● **What the exercise asks**: Please recast every line of the data below as a numbered list, omitting the blank lines.

::: Data for the task

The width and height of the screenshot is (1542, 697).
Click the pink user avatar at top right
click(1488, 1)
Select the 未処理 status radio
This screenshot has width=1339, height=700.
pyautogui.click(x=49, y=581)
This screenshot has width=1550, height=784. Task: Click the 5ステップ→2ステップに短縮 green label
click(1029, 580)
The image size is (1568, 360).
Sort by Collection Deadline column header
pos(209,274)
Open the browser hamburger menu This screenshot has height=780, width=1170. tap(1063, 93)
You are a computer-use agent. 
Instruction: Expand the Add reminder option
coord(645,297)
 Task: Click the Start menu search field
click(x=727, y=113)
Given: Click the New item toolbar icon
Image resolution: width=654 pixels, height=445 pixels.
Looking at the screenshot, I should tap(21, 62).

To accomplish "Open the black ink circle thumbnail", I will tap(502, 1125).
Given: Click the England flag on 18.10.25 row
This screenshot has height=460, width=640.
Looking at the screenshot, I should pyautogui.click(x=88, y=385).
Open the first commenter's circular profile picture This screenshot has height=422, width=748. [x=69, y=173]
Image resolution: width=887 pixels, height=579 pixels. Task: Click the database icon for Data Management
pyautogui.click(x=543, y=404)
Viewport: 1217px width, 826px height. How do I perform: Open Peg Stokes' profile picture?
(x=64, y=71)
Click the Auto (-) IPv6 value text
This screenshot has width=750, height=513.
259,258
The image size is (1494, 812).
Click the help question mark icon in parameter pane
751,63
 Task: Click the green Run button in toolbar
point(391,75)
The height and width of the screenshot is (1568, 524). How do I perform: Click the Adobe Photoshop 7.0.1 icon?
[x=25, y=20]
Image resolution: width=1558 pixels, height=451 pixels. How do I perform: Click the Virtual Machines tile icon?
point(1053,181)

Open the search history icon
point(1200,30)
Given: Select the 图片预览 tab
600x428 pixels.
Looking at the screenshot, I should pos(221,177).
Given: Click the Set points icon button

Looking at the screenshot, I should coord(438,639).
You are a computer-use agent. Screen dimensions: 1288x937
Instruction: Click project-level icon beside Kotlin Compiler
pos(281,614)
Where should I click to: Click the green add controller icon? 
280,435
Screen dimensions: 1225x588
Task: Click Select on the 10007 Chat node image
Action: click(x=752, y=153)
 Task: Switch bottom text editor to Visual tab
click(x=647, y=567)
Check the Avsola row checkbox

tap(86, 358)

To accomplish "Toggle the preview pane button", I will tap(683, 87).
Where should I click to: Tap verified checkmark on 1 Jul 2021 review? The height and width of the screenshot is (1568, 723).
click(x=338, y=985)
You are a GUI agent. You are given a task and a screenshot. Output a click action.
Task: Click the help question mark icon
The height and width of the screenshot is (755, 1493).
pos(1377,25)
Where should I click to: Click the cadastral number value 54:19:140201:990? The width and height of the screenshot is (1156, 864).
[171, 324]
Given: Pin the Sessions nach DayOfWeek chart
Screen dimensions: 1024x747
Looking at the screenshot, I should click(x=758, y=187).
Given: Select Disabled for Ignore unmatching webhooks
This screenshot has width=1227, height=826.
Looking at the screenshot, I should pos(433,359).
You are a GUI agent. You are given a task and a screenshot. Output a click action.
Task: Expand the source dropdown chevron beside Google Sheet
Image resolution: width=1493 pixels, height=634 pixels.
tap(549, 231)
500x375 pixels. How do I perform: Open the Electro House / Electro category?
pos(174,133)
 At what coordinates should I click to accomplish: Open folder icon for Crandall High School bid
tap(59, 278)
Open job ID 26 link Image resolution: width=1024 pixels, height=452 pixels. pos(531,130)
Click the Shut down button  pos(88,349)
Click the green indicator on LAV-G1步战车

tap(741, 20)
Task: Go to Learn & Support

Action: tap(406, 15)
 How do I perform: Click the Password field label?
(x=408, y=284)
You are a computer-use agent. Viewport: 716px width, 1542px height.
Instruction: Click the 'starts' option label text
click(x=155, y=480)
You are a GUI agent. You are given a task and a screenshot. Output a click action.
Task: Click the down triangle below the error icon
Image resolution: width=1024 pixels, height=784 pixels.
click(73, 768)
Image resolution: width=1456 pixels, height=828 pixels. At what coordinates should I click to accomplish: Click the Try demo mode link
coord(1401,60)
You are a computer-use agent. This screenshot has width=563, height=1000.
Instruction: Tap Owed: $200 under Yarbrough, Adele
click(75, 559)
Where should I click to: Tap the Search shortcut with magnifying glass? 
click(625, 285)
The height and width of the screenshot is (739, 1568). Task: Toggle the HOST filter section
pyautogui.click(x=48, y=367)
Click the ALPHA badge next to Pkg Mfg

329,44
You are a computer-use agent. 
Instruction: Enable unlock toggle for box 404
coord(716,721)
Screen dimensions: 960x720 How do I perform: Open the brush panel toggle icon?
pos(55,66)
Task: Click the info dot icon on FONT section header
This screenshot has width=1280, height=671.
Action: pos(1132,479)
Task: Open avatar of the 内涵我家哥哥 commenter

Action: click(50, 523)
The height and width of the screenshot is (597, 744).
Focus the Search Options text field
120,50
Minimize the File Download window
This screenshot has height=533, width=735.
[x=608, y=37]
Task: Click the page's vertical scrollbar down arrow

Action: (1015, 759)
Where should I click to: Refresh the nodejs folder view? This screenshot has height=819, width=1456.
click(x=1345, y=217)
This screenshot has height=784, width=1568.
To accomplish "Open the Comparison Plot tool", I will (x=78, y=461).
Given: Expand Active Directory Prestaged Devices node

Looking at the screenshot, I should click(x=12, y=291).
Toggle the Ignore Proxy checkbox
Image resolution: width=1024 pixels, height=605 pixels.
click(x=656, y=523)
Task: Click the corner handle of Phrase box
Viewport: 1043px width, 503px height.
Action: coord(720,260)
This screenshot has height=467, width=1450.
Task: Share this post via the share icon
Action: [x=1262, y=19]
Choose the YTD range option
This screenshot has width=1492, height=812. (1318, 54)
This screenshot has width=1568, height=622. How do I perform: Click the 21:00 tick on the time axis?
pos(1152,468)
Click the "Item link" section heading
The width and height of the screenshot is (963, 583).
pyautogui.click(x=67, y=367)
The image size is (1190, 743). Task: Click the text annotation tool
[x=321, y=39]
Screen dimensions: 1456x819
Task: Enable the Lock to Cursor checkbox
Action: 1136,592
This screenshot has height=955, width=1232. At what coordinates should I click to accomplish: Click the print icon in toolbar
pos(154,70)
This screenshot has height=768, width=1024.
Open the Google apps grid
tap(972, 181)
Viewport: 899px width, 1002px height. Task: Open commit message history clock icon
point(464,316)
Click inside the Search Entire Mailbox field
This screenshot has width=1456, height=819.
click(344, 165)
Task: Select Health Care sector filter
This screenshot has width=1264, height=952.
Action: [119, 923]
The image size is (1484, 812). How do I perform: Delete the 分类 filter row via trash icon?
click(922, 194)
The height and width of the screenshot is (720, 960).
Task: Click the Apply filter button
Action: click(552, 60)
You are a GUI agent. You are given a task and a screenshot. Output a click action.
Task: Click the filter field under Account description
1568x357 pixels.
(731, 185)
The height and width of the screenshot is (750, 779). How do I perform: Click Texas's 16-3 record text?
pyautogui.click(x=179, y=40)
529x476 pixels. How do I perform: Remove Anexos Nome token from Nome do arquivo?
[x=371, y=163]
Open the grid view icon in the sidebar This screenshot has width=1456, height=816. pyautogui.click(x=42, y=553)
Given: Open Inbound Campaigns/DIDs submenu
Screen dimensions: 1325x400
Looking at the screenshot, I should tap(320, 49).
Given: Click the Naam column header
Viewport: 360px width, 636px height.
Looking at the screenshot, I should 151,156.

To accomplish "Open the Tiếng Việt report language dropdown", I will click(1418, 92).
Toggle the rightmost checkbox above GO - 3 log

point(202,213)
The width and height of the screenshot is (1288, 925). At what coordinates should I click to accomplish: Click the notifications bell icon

::::::

● **Solution to this problem**:
1. The width and height of the screenshot is (1542, 697).
2. Click the pink user avatar at top right
3. click(1488, 1)
4. Select the 未処理 status radio
5. This screenshot has width=1339, height=700.
6. pyautogui.click(x=49, y=581)
7. This screenshot has width=1550, height=784. Task: Click the 5ステップ→2ステップに短縮 green label
8. click(1029, 580)
9. The image size is (1568, 360).
10. Sort by Collection Deadline column header
11. pos(209,274)
12. Open the browser hamburger menu This screenshot has height=780, width=1170. tap(1063, 93)
13. You are a computer-use agent. 
14. Instruction: Expand the Add reminder option
15. coord(645,297)
16.  Task: Click the Start menu search field
17. click(x=727, y=113)
18. Given: Click the New item toolbar icon
19. Image resolution: width=654 pixels, height=445 pixels.
20. Looking at the screenshot, I should tap(21, 62).
21. To accomplish "Open the black ink circle thumbnail", I will tap(502, 1125).
22. Given: Click the England flag on 18.10.25 row
23. This screenshot has height=460, width=640.
24. Looking at the screenshot, I should pyautogui.click(x=88, y=385).
25. Open the first commenter's circular profile picture This screenshot has height=422, width=748. [x=69, y=173]
26. Image resolution: width=887 pixels, height=579 pixels. Task: Click the database icon for Data Management
27. pyautogui.click(x=543, y=404)
28. Viewport: 1217px width, 826px height. How do I perform: Open Peg Stokes' profile picture?
29. (x=64, y=71)
30. Click the Auto (-) IPv6 value text
31. This screenshot has width=750, height=513.
32. 259,258
33. The image size is (1494, 812).
34. Click the help question mark icon in parameter pane
35. 751,63
36.  Task: Click the green Run button in toolbar
37. point(391,75)
38. The height and width of the screenshot is (1568, 524). How do I perform: Click the Adobe Photoshop 7.0.1 icon?
39. [x=25, y=20]
40. Image resolution: width=1558 pixels, height=451 pixels. How do I perform: Click the Virtual Machines tile icon?
41. point(1053,181)
42. Open the search history icon
43. point(1200,30)
44. Given: Select the 图片预览 tab
45. 600x428 pixels.
46. Looking at the screenshot, I should pos(221,177).
47. Given: Click the Set points icon button
48. Looking at the screenshot, I should coord(438,639).
49. You are a computer-use agent. Screen dimensions: 1288x937
50. Instruction: Click project-level icon beside Kotlin Compiler
51. pos(281,614)
52. Where should I click to: Click the green add controller icon? 
53. 280,435
54. Screen dimensions: 1225x588
55. Task: Click Select on the 10007 Chat node image
56. Action: click(x=752, y=153)
57.  Task: Switch bottom text editor to Visual tab
58. click(x=647, y=567)
59. Check the Avsola row checkbox
60. tap(86, 358)
61. To accomplish "Toggle the preview pane button", I will tap(683, 87).
62. Where should I click to: Tap verified checkmark on 1 Jul 2021 review? The height and width of the screenshot is (1568, 723).
63. click(x=338, y=985)
64. You are a GUI agent. You are given a task and a screenshot. Output a click action.
65. Task: Click the help question mark icon
66. The height and width of the screenshot is (755, 1493).
67. pos(1377,25)
68. Where should I click to: Click the cadastral number value 54:19:140201:990? The width and height of the screenshot is (1156, 864).
69. [171, 324]
70. Given: Pin the Sessions nach DayOfWeek chart
71. Screen dimensions: 1024x747
72. Looking at the screenshot, I should click(x=758, y=187).
73. Given: Select Disabled for Ignore unmatching webhooks
74. This screenshot has width=1227, height=826.
75. Looking at the screenshot, I should pos(433,359).
76. You are a GUI agent. You are given a task and a screenshot. Output a click action.
77. Task: Expand the source dropdown chevron beside Google Sheet
78. Image resolution: width=1493 pixels, height=634 pixels.
79. tap(549, 231)
80. 500x375 pixels. How do I perform: Open the Electro House / Electro category?
81. pos(174,133)
82.  At what coordinates should I click to accomplish: Open folder icon for Crandall High School bid
83. tap(59, 278)
84. Open job ID 26 link Image resolution: width=1024 pixels, height=452 pixels. pos(531,130)
85. Click the Shut down button  pos(88,349)
86. Click the green indicator on LAV-G1步战车
87. tap(741, 20)
88. Task: Go to Learn & Support
89. Action: tap(406, 15)
90.  How do I perform: Click the Password field label?
91. (x=408, y=284)
92. You are a computer-use agent. Viewport: 716px width, 1542px height.
93. Instruction: Click the 'starts' option label text
94. click(x=155, y=480)
95. You are a GUI agent. You are given a task and a screenshot. Output a click action.
96. Task: Click the down triangle below the error icon
97. Image resolution: width=1024 pixels, height=784 pixels.
98. click(73, 768)
99. Image resolution: width=1456 pixels, height=828 pixels. At what coordinates should I click to accomplish: Click the Try demo mode link
100. coord(1401,60)
101. You are a computer-use agent. This screenshot has width=563, height=1000.
102. Instruction: Tap Owed: $200 under Yarbrough, Adele
103. click(75, 559)
104. Where should I click to: Tap the Search shortcut with magnifying glass? 
105. click(625, 285)
106. The height and width of the screenshot is (739, 1568). Task: Toggle the HOST filter section
107. pyautogui.click(x=48, y=367)
108. Click the ALPHA badge next to Pkg Mfg
109. 329,44
110. You are a computer-use agent. 
111. Instruction: Enable unlock toggle for box 404
112. coord(716,721)
113. Screen dimensions: 960x720 How do I perform: Open the brush panel toggle icon?
114. pos(55,66)
115. Task: Click the info dot icon on FONT section header
116. This screenshot has width=1280, height=671.
117. Action: pos(1132,479)
118. Task: Open avatar of the 内涵我家哥哥 commenter
119. Action: click(50, 523)
120. The height and width of the screenshot is (597, 744).
121. Focus the Search Options text field
122. 120,50
123. Minimize the File Download window
124. This screenshot has height=533, width=735.
125. [x=608, y=37]
126. Task: Click the page's vertical scrollbar down arrow
127. Action: (1015, 759)
128. Where should I click to: Refresh the nodejs folder view? This screenshot has height=819, width=1456.
129. click(x=1345, y=217)
130. This screenshot has height=784, width=1568.
131. To accomplish "Open the Comparison Plot tool", I will (x=78, y=461).
132. Given: Expand Active Directory Prestaged Devices node
133. Looking at the screenshot, I should click(x=12, y=291).
134. Toggle the Ignore Proxy checkbox
135. Image resolution: width=1024 pixels, height=605 pixels.
136. click(x=656, y=523)
137. Task: Click the corner handle of Phrase box
138. Viewport: 1043px width, 503px height.
139. Action: coord(720,260)
140. This screenshot has height=467, width=1450.
141. Task: Share this post via the share icon
142. Action: [x=1262, y=19]
143. Choose the YTD range option
144. This screenshot has width=1492, height=812. (1318, 54)
145. This screenshot has width=1568, height=622. How do I perform: Click the 21:00 tick on the time axis?
146. pos(1152,468)
147. Click the "Item link" section heading
148. The width and height of the screenshot is (963, 583).
149. pyautogui.click(x=67, y=367)
150. The image size is (1190, 743). Task: Click the text annotation tool
151. [x=321, y=39]
152. Screen dimensions: 1456x819
153. Task: Enable the Lock to Cursor checkbox
154. Action: 1136,592
155. This screenshot has height=955, width=1232. At what coordinates should I click to accomplish: Click the print icon in toolbar
156. pos(154,70)
157. This screenshot has height=768, width=1024.
158. Open the Google apps grid
159. tap(972, 181)
160. Viewport: 899px width, 1002px height. Task: Open commit message history clock icon
161. point(464,316)
162. Click inside the Search Entire Mailbox field
163. This screenshot has width=1456, height=819.
164. click(344, 165)
165. Task: Select Health Care sector filter
166. This screenshot has width=1264, height=952.
167. Action: [119, 923]
168. The image size is (1484, 812). How do I perform: Delete the 分类 filter row via trash icon?
169. click(922, 194)
170. The height and width of the screenshot is (720, 960).
171. Task: Click the Apply filter button
172. Action: click(552, 60)
173. You are a GUI agent. You are given a task and a screenshot. Output a click action.
174. Task: Click the filter field under Account description
175. 1568x357 pixels.
176. (731, 185)
177. The height and width of the screenshot is (750, 779). How do I perform: Click Texas's 16-3 record text?
178. pyautogui.click(x=179, y=40)
179. 529x476 pixels. How do I perform: Remove Anexos Nome token from Nome do arquivo?
180. [x=371, y=163]
181. Open the grid view icon in the sidebar This screenshot has width=1456, height=816. pyautogui.click(x=42, y=553)
182. Given: Open Inbound Campaigns/DIDs submenu
183. Screen dimensions: 1325x400
184. Looking at the screenshot, I should tap(320, 49).
185. Given: Click the Naam column header
186. Viewport: 360px width, 636px height.
187. Looking at the screenshot, I should 151,156.
188. To accomplish "Open the Tiếng Việt report language dropdown", I will click(1418, 92).
189. Toggle the rightmost checkbox above GO - 3 log
190. point(202,213)
191. The width and height of the screenshot is (1288, 925). At what coordinates should I click to accomplish: Click the notifications bell icon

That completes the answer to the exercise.